I continued walking out of Vermont and stepped into Massachusetts, the fourth state down the trail. The first major road gives you a choice: left to North Adams, hard scrabble and grit, abandoned red brick factories with a museum-of-modern-art appeal, or right to upscale Williamstown, home of Williams College and the Clark Art Institute, sushi restaurants and prep school students. Williamstown had a North Face store with canister fuel and I was out, so to Williamstown I went.

I love both towns for their unique characteristics. The Clark Art Institute has one of the best art collections I’ve ever seen. I didn’t have time to go there on this trip, but I’ve been two other times and highly recommend it.

Williams College, Williamstown, MA

Williams College, Williamstown, MA.

 

The AT heads up toward Mount Greylock through a neighborhood street between the two towns. Greylock is the highest point in Massachusetts and is marked with the Veterans War Memorial Tower.

Mount Greylock.

Mount Greylock.

 

Two days and some now-forgotten miles later, I entered Cheshire, MA. The trail goes right through town and passes by some beautiful old historic buildings. A few humble structures had been the previous sites of the post office, now with just simple signs stating, “Post Office 1888 – 1900” or some similar date. A modern brick building now houses the current post office.

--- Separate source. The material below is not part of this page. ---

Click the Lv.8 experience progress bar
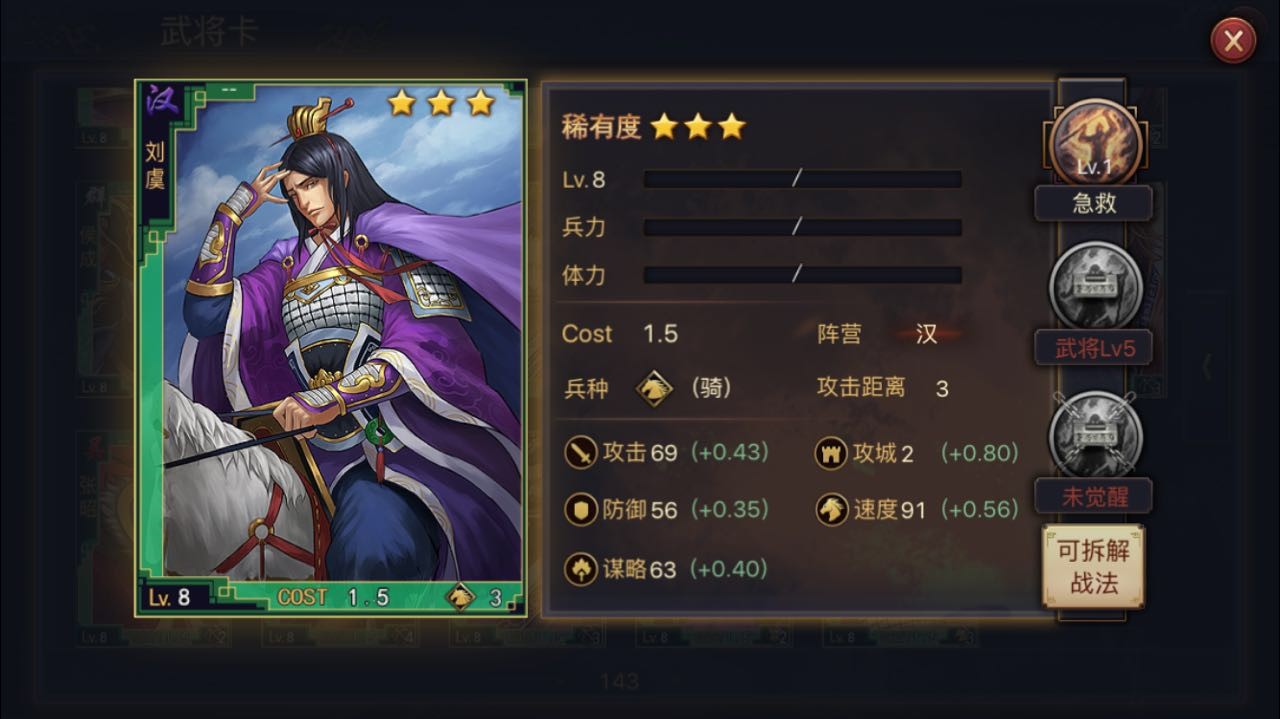[802, 179]
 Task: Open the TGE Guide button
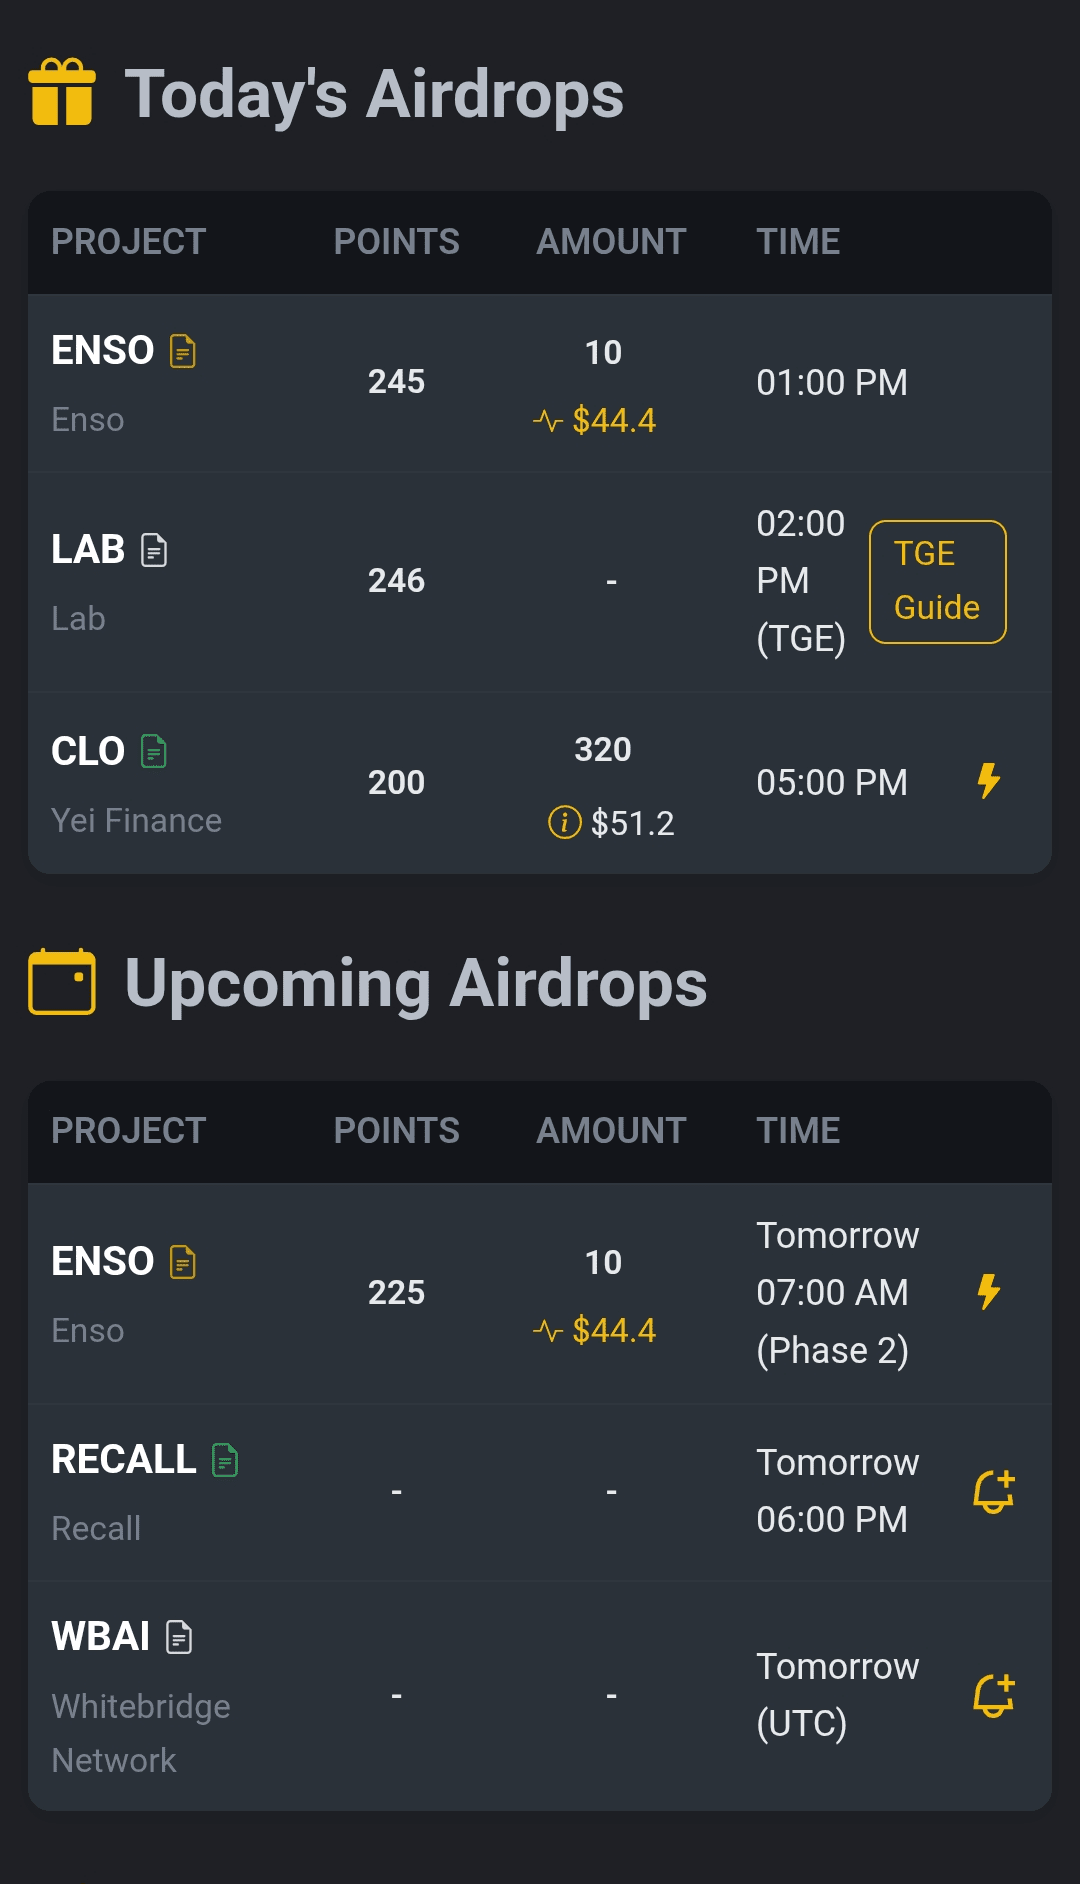(x=938, y=581)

I needed to buy some supplies in town and wandered into an old-fashioned general store, which dated back to 1844. Although contemporary in many ways, there were features of its original state. The floor was weathered hardwood. The shelves behind the counter were arranged like scenes of the store in Little House on the Prairie. The fluorescent lights, refrigerators and electrical gadgets represented a more recent era, but it was easy to look past these things and imagine a time when a horse and buggy would have been tied out front where the tractors were now situated. The elderly lady working behind the counter told me that her father-in-law bought the store in the 1930s and he had been the third owner.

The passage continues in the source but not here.